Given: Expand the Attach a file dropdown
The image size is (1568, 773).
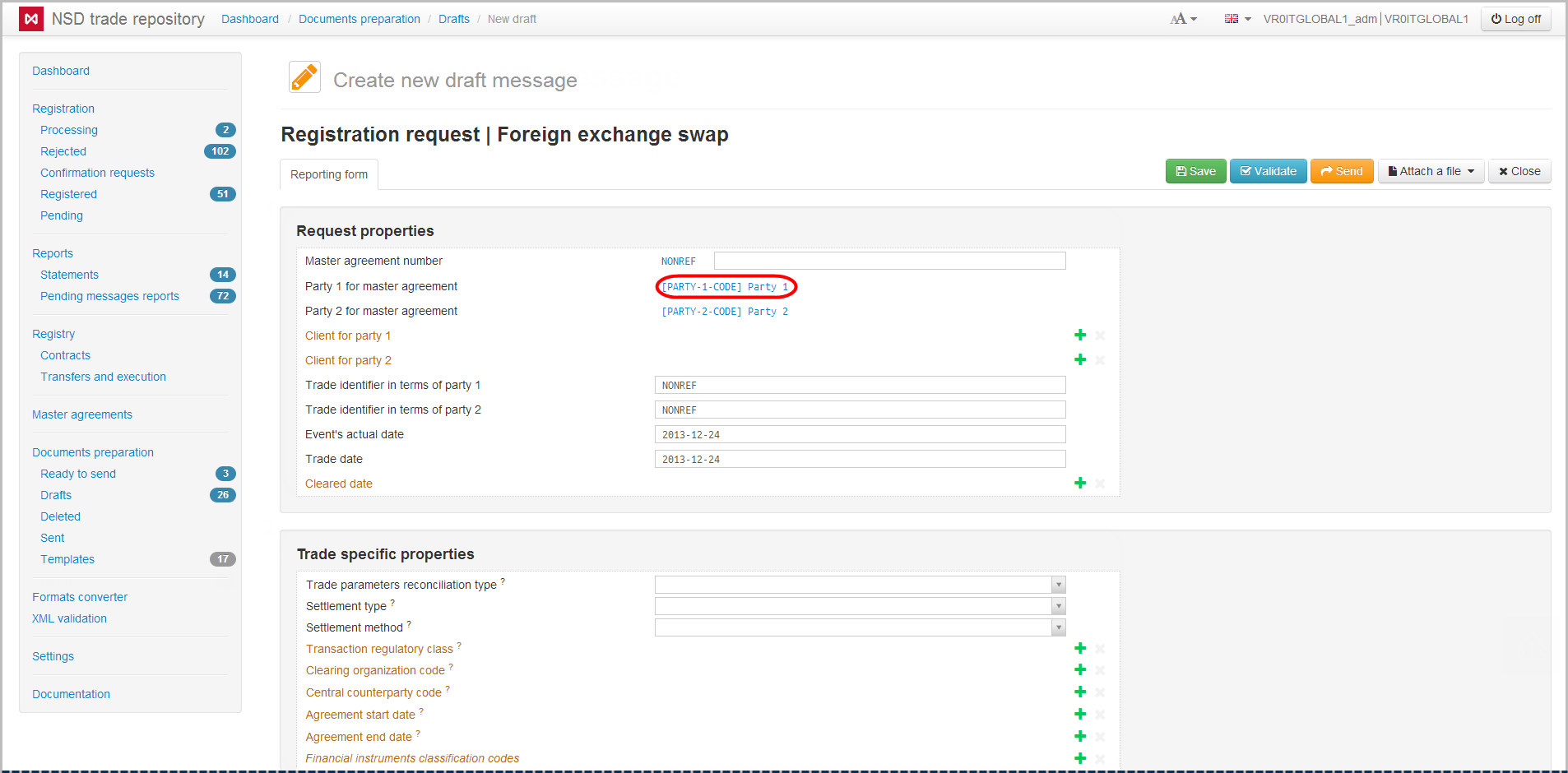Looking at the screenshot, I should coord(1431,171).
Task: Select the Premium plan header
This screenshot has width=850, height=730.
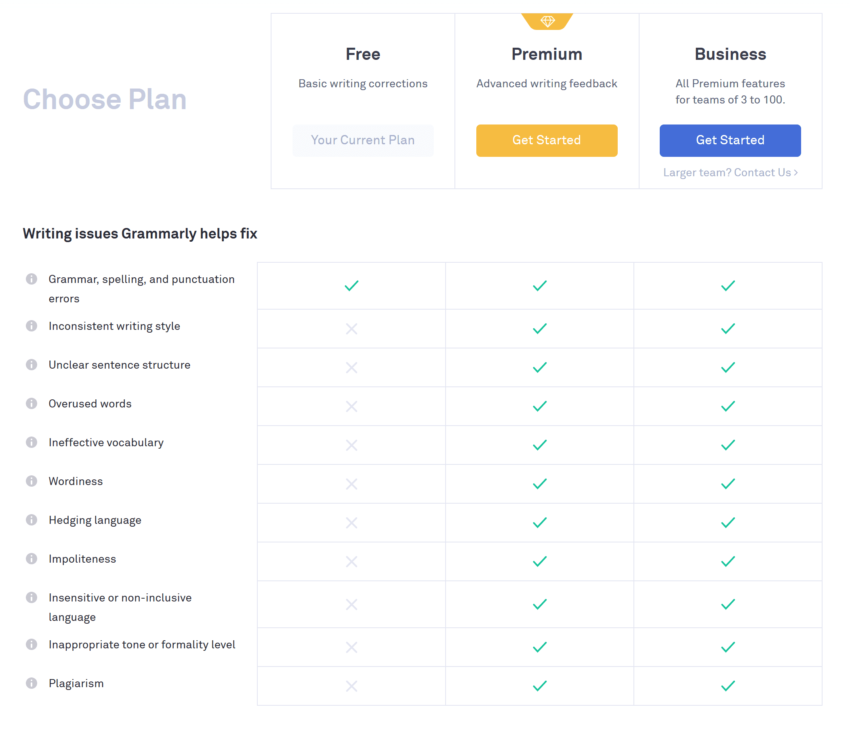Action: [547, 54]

○ ○ ○ ○ ○ ○ ○

Give again, word for word, each line from the one holding "The image size is (1568, 773)." through the end of the entries, and leave out any picture.

EXERCISE RESPONSE
The image size is (1568, 773).
Looking at the screenshot, I should coord(1431,171).
Task: Select the Premium plan header
This screenshot has width=850, height=730.
Action: [547, 54]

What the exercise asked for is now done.